### Provided data

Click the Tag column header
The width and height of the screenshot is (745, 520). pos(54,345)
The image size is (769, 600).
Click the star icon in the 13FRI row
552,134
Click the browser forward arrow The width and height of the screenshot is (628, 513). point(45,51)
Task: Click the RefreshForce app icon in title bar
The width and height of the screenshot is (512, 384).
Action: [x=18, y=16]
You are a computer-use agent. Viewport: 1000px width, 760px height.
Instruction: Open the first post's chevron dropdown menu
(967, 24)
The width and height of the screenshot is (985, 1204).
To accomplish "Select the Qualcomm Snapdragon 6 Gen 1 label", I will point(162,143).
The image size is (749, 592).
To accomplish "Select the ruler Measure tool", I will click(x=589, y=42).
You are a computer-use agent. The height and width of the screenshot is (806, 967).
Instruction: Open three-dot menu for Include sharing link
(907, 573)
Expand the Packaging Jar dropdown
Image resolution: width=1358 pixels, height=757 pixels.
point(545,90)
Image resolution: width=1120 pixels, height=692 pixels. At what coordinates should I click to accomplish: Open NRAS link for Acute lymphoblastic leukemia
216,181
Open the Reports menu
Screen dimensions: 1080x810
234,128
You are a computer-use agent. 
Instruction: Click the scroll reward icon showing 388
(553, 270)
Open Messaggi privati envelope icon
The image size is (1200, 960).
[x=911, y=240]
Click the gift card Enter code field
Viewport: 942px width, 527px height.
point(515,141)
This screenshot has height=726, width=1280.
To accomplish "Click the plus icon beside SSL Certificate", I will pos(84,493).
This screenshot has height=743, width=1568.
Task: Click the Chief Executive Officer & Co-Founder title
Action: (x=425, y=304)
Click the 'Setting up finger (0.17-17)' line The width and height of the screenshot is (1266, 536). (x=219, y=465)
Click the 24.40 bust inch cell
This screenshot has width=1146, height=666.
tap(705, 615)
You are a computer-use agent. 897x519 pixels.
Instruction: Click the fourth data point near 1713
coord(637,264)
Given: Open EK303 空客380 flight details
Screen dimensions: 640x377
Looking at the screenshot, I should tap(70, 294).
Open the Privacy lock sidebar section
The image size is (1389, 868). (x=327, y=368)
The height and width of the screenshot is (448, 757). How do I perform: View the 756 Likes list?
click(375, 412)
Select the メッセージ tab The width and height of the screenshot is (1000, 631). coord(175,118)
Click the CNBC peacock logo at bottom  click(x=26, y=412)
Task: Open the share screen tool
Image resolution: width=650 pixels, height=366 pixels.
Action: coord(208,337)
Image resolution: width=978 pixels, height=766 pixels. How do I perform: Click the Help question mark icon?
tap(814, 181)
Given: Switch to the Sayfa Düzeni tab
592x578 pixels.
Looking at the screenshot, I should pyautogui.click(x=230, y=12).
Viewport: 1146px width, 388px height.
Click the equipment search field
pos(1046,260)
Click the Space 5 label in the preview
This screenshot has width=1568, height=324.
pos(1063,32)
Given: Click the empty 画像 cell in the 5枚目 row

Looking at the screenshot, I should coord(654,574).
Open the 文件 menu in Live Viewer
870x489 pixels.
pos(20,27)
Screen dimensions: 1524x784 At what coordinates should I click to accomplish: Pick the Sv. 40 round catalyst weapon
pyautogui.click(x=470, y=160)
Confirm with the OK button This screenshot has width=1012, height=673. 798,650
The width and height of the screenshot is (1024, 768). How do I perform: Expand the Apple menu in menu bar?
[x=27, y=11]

######

■ Exercise directions: From the entries above, copy out every line where the string "Select" appears.

■ Problem solution:
To accomplish "Select the Qualcomm Snapdragon 6 Gen 1 label", I will point(162,143).
To accomplish "Select the ruler Measure tool", I will click(x=589, y=42).
Select the メッセージ tab The width and height of the screenshot is (1000, 631). coord(175,118)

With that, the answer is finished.